- [The exercise]: Update the material below by replacing each "icon" with "button", leaving every other part unchanged.
######
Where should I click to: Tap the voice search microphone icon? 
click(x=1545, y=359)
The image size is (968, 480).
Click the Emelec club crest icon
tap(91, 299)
######
- [Solution]:
Where should I click to: Tap the voice search microphone button? 
click(x=1545, y=359)
The image size is (968, 480).
Click the Emelec club crest button
tap(91, 299)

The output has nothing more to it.